Il n’échappe a personne que 2012 se termine bien mieux qu’elle a commencé. Le tournant de l’année économique se situe au mois de Juillet, lorsque le président de la banque centrale européenne (BCE) a annoncé qu’il ferait « tout » pour sauver l’euro. Cette petite phrase sans prétention a changé la perception du marché du jour au lendemain. Parce que « tout » cela voulait surtout dire utiliser la planche a billet. Ce que les autres banques centrales du monde ont pratiqué avec vigueur depuis le début de la crise pour relacher la pression sur le financement des Etats, la BCE s’y était toujours refusé, en vertu des « regles » qui l’en empechait, comme les allemands dogmatiques aimaient a le rapeller.

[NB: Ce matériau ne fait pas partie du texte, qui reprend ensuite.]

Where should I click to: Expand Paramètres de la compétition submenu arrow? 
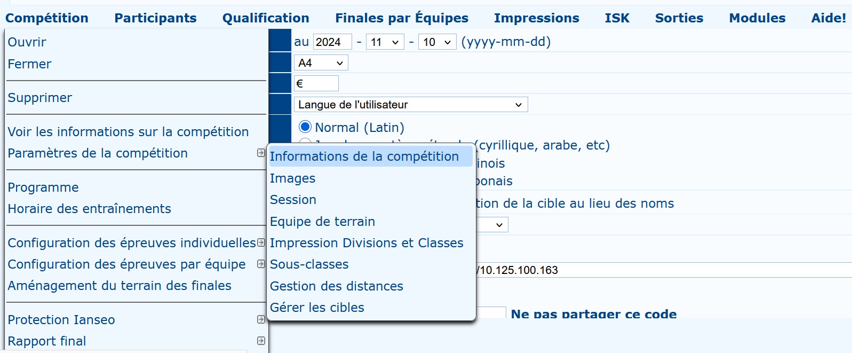261,153
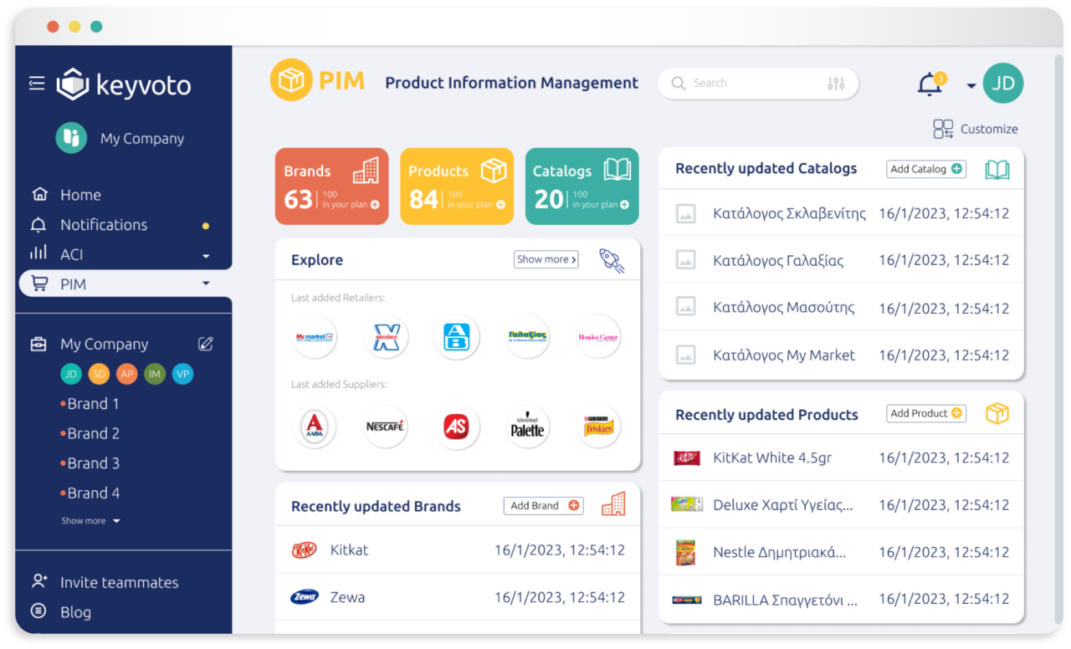Click the rocket icon in Explore
This screenshot has width=1071, height=649.
[612, 260]
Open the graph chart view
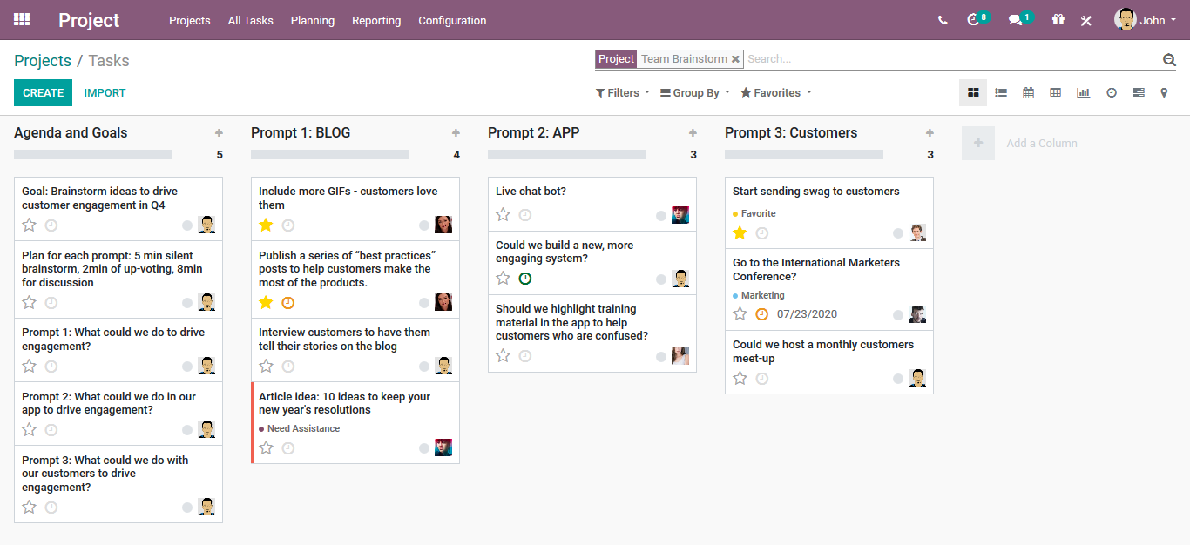Image resolution: width=1190 pixels, height=545 pixels. click(x=1083, y=92)
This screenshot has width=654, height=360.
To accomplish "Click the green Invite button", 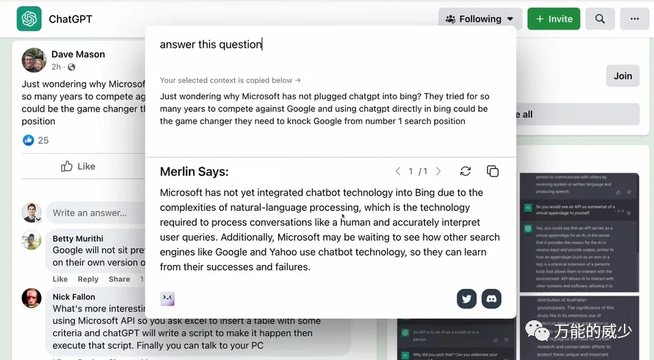I will [x=553, y=18].
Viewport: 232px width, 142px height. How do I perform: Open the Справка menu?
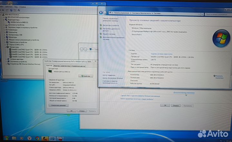coord(23,6)
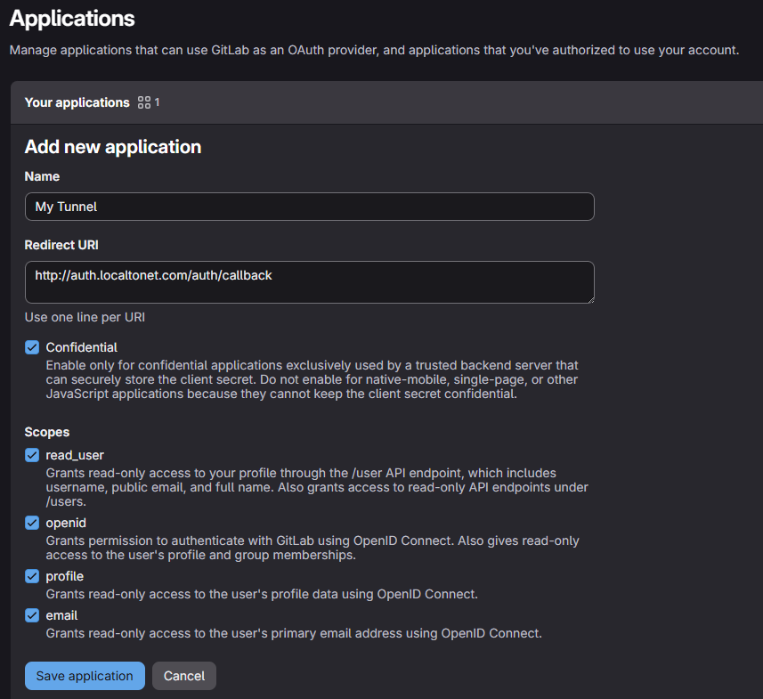Uncheck the Confidential checkbox
This screenshot has height=699, width=763.
[x=32, y=347]
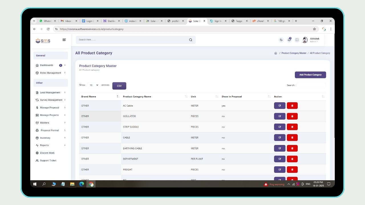Click the Add Product Category button

[310, 75]
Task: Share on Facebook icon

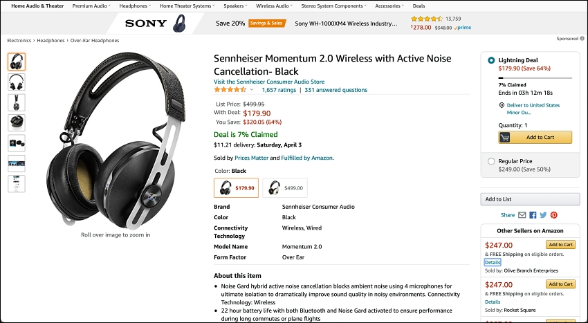Action: (533, 215)
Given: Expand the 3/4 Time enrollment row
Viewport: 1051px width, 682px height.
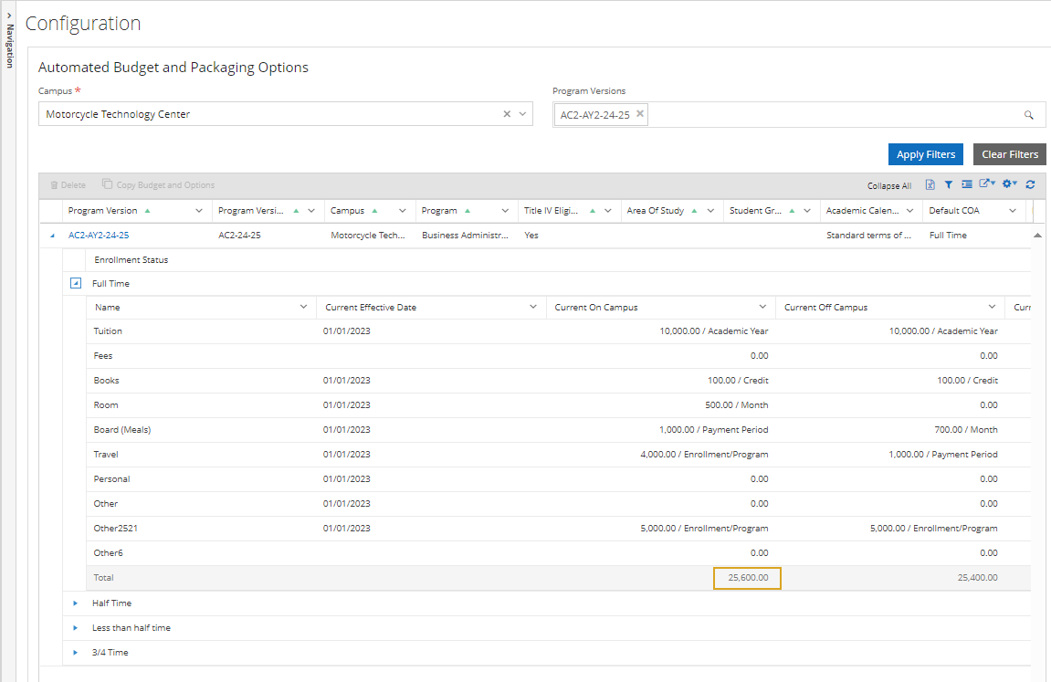Looking at the screenshot, I should click(x=76, y=653).
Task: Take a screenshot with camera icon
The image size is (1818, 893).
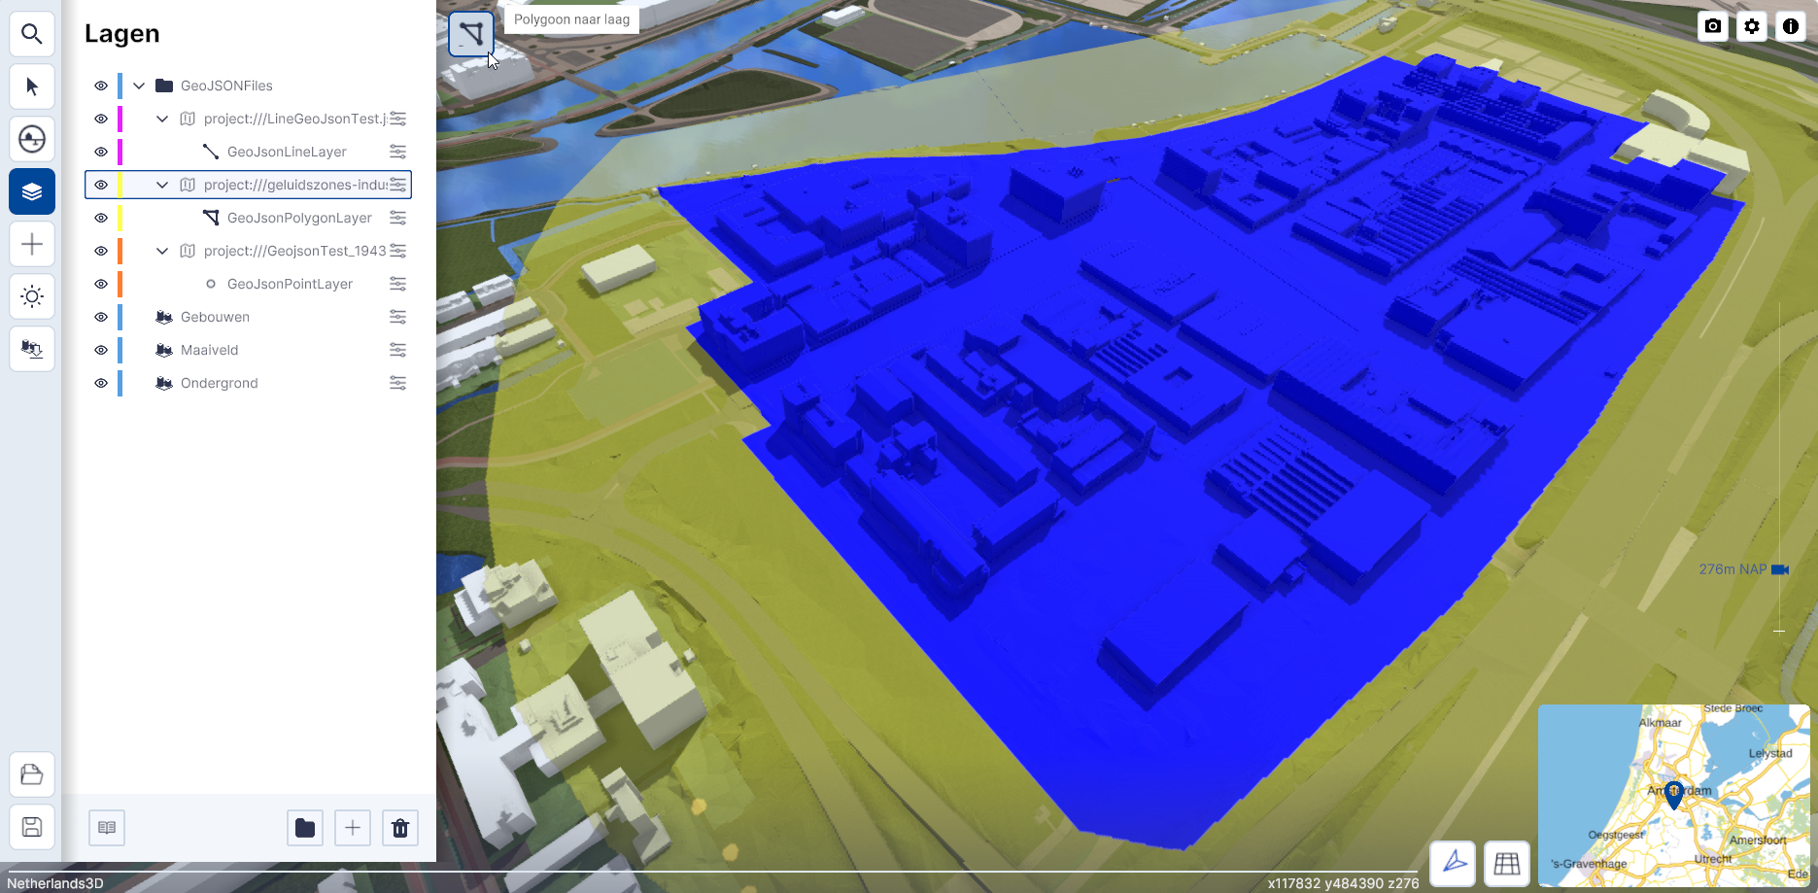Action: point(1713,26)
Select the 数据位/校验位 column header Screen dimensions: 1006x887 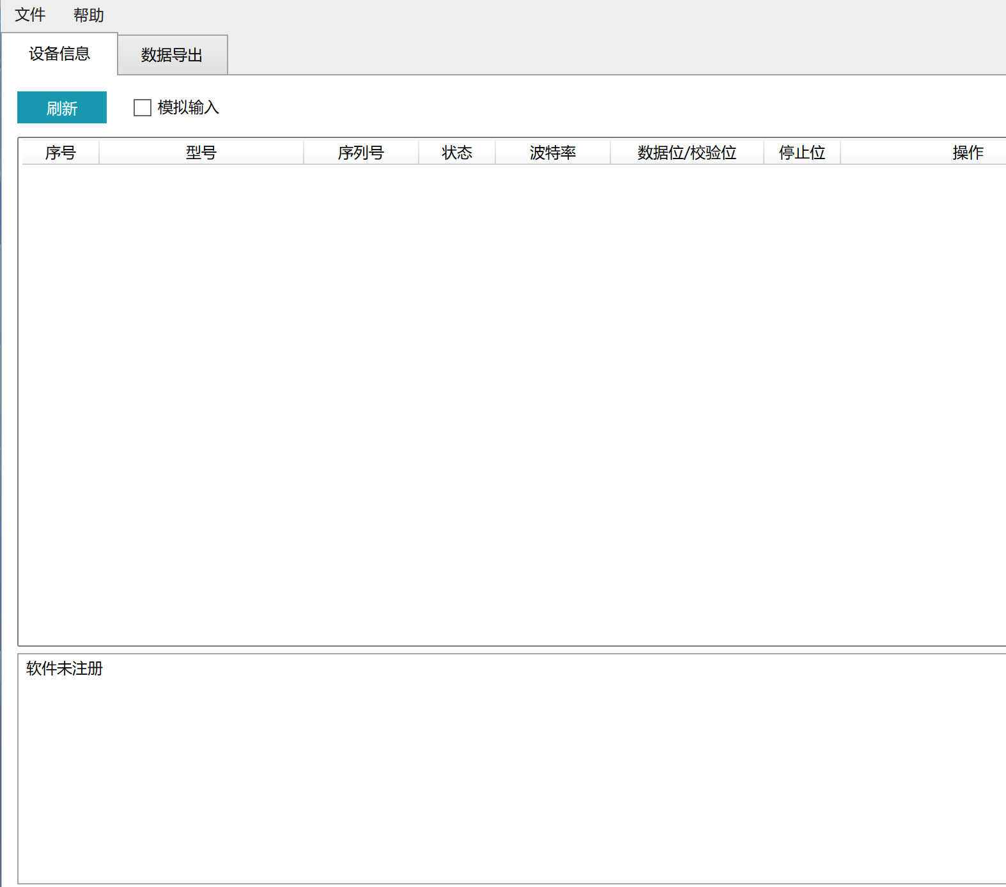click(x=687, y=153)
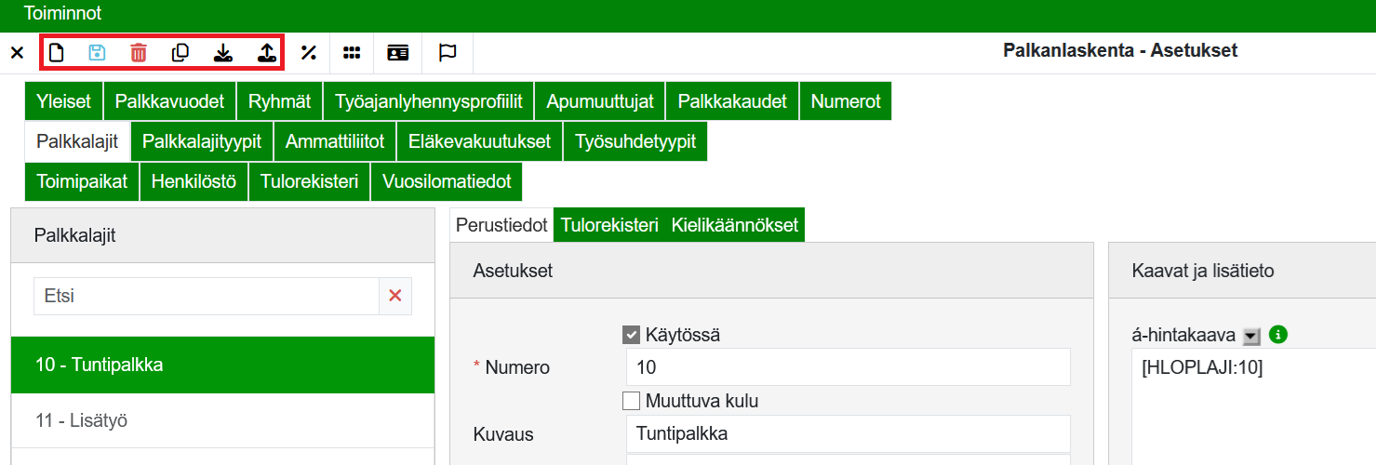Screen dimensions: 1376x465
Task: Click the ID card toolbar icon
Action: (398, 53)
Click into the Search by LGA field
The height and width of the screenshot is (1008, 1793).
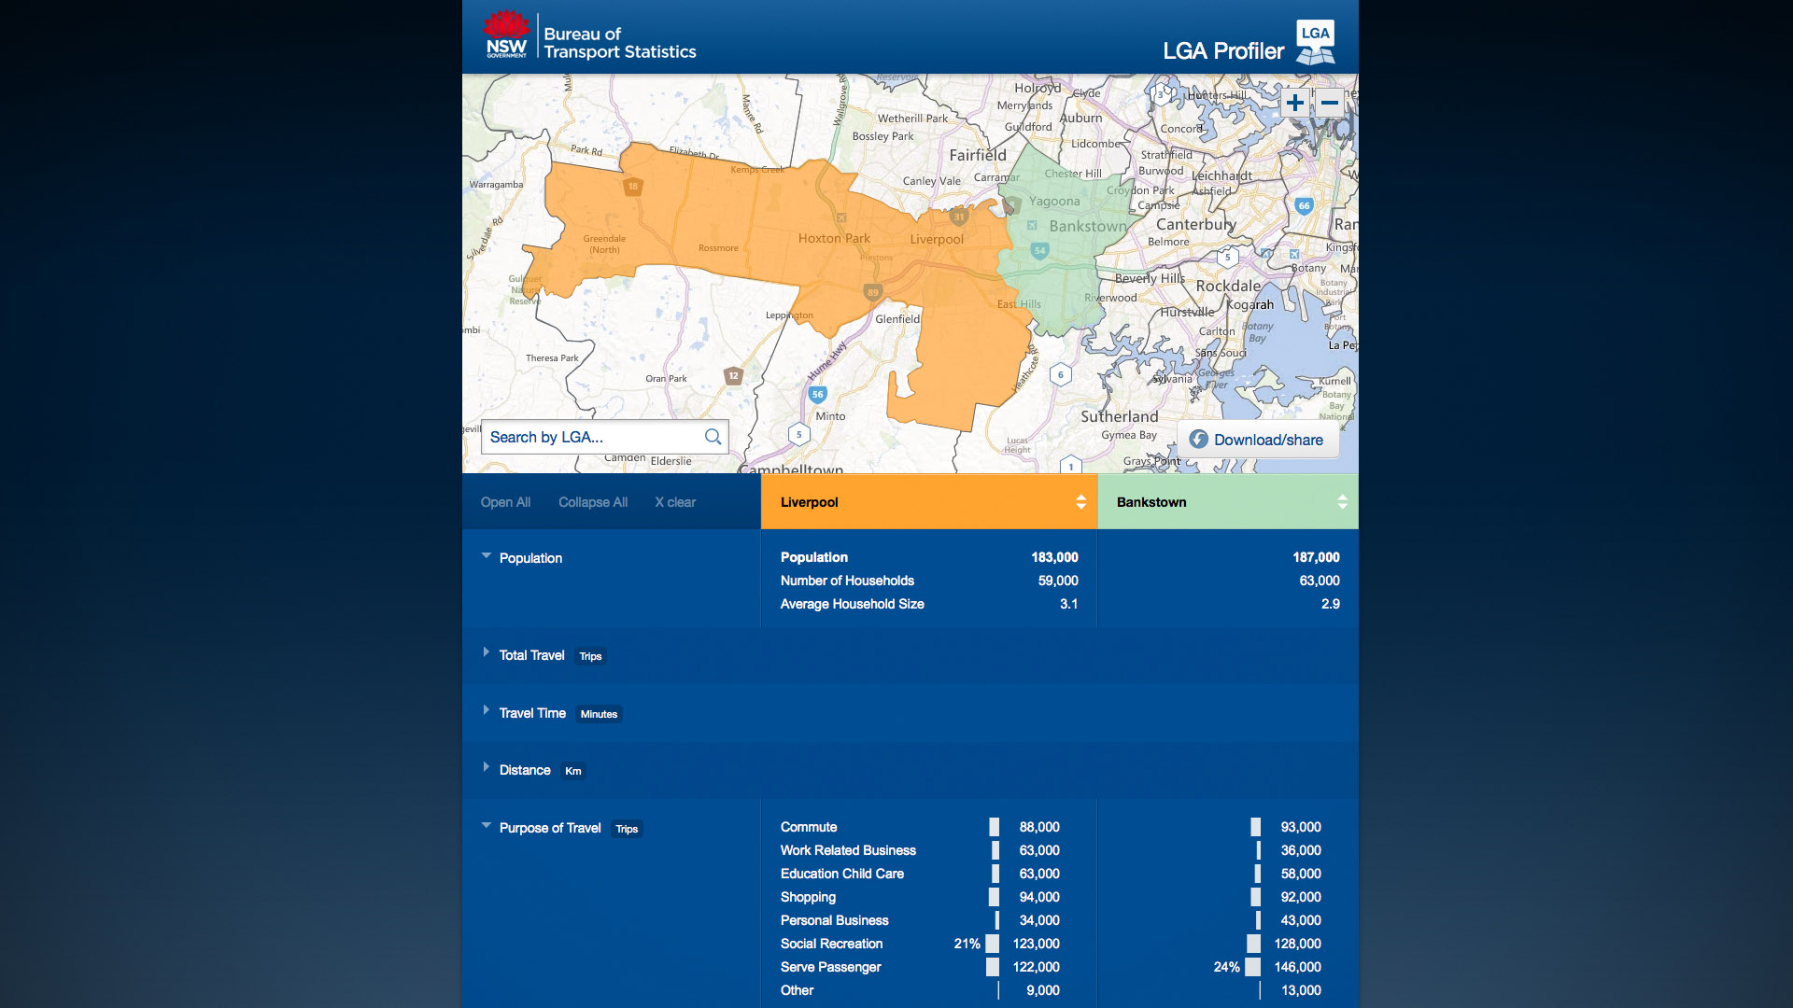(579, 437)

A ce jour, la BCE n’a pourtant rien fait de plus. Mais le choc psychologique a gagné un temps conséquent aux pays membres de l’eurozone pour remettre leur maison en ordre. La Grece, pour la premiere fois, semble en mesure d’atteindre un objectif (a savoir une dette a 124% du PIB d’ici 2020). Le Portugal et l’Irlande ont stabilisé leur récessions. L’Espagne qui n’est pas au bout de ses peines peut désormais appeller la BCE a l’aide si besoin est. L’Italie dont l’executif est fragile, est encore un soucis.

La chance de l’europe c’est le redémarrage des USA et de la Chine qui se profile en 2013, et qui devrait tirer la croissance du vieux continent, ou du moins limiter la recession. Au dela, les problemes ne sont pas résolus. L’austérité va continuer. Il est difficile de voir comment l’europe échappera au sors du Japon des années 90/2000 d’une longue période de stagnation.